CollagenQ (ColQ) plays an important structural role at vertebrate neuromuscular junctions (NMJs) by anchoring and accumulating acetylcholinesterase (AChE) in the extracellular matrix (ECM). Moreover, ColQ interacts with perlecan/dystroglycan and the muscle-specific receptor tyrosine kinase (MuSK), key molecules in the NMJ formation. MuSK promotes acetylcholine receptor (AChR) clustering in a process mediated by rapsyn, a cytoplasmic protein that stimulates AChR packing in clusters and regulates synaptic gene transcription. Here, we investigated a regulatory role for ColQ by comparing the clustering and expression of synaptic proteins in wild type and ColQ-deficient muscle cells in culture and at NMJ. We show first that AChR clusters are smaller and more densely packed in the absence of ColQ both in vitro and in vivo.
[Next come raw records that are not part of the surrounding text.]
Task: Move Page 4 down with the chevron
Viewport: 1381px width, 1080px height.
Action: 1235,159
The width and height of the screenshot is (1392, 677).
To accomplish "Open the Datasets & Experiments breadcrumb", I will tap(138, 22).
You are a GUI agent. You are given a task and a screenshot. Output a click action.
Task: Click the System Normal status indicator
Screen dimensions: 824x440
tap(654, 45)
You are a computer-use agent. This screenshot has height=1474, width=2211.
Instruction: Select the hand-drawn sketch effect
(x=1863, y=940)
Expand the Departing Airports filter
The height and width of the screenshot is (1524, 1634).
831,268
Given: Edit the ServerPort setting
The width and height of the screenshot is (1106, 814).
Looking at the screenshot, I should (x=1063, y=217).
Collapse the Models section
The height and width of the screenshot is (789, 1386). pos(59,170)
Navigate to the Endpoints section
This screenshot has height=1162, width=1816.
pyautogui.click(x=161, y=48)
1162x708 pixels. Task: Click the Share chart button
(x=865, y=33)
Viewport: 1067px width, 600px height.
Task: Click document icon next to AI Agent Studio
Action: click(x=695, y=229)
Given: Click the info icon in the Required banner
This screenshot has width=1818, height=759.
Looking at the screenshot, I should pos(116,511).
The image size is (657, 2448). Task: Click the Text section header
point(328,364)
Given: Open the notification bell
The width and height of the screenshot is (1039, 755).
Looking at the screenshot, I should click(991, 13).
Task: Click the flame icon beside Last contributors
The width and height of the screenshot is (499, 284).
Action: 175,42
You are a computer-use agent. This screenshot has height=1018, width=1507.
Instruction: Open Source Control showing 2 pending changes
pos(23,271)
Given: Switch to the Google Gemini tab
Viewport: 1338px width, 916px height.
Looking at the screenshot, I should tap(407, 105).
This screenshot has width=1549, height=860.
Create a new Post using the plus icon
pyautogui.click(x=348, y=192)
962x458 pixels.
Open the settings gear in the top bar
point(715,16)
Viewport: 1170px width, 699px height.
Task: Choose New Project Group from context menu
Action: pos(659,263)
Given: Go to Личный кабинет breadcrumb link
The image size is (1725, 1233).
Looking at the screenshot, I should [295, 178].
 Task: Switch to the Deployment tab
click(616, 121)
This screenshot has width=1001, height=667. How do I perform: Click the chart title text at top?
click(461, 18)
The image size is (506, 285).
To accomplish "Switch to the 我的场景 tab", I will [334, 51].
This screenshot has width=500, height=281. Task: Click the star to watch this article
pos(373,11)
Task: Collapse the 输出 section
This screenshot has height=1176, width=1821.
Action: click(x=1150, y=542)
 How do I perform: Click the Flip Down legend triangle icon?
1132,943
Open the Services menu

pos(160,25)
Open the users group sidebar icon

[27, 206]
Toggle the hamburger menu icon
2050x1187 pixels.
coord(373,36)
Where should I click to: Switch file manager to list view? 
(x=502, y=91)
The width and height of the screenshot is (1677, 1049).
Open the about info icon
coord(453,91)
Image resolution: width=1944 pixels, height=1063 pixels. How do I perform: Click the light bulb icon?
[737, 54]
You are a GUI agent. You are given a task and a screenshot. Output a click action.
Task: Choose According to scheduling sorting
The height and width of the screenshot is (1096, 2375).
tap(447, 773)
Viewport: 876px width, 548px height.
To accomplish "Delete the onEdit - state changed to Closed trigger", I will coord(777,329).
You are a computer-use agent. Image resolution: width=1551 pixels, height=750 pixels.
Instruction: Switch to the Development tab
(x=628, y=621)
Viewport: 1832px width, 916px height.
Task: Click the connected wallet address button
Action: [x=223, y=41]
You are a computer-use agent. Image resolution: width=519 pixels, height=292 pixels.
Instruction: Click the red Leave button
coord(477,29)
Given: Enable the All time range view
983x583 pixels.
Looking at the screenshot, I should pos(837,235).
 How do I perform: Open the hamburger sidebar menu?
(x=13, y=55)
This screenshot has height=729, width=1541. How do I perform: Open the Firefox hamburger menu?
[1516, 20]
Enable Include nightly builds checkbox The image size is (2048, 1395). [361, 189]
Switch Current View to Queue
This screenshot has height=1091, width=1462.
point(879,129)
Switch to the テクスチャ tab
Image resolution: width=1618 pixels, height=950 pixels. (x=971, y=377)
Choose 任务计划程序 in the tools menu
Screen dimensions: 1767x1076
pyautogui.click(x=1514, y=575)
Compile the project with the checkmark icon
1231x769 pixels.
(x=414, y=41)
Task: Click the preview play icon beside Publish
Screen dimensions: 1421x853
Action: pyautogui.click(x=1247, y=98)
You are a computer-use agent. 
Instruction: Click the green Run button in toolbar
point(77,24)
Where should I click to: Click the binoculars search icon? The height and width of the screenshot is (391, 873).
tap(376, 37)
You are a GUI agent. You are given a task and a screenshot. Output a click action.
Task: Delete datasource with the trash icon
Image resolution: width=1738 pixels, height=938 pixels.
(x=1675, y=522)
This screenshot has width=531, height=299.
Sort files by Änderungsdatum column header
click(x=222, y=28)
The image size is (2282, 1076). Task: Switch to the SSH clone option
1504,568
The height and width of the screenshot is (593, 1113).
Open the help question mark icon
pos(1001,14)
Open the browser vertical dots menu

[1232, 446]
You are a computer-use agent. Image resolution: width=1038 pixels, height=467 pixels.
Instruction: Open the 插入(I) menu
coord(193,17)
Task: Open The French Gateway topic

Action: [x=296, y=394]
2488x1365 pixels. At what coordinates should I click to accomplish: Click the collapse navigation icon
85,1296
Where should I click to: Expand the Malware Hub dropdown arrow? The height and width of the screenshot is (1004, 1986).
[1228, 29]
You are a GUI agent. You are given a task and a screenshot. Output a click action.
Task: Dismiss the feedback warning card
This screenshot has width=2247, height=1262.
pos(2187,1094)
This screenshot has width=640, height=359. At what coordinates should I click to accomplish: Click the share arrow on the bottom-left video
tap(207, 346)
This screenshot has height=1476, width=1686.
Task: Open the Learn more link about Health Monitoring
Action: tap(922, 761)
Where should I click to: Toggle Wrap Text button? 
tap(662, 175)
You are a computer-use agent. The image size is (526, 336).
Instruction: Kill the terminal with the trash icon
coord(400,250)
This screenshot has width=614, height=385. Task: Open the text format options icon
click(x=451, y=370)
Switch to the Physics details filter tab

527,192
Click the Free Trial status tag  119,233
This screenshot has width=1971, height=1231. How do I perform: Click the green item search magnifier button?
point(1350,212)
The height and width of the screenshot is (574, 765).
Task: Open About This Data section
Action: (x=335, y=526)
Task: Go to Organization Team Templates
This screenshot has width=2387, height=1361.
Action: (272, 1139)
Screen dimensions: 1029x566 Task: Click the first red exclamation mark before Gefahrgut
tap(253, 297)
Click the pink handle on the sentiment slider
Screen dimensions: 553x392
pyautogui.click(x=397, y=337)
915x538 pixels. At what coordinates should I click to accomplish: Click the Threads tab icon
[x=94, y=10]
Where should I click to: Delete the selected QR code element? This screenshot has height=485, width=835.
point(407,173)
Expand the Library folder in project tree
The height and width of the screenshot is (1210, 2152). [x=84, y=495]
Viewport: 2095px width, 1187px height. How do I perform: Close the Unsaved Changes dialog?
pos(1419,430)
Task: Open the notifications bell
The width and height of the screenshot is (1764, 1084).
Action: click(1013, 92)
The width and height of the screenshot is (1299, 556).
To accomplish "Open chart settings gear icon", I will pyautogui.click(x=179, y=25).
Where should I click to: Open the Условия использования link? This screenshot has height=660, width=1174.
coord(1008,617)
Second, we find that like AChRs and rapsyn, MuSK mRNA levels are increased in cultured cells but not in muscles lacking ColQ. However, membrane-bound MuSK is decreased both in vitro and in vivo suggesting that ColQ controls MuSK sorting or stabilization in the muscle membrane. In line with this, our data show that activation of the MuSK signaling pathway is altered in the absence of ColQ leading to (1) perturbation of AChR clustering and/or beta-AChR subunit phosphorylation and (2) modifications of AChR mRNA level due to the lack of ColQ-MuSK interaction. Together, our results demonstrate that ColQ, in addition to its structural role, has important regulatory functions at the synapse by controlling AChR clustering and synaptic gene expression through its interaction with MuSK.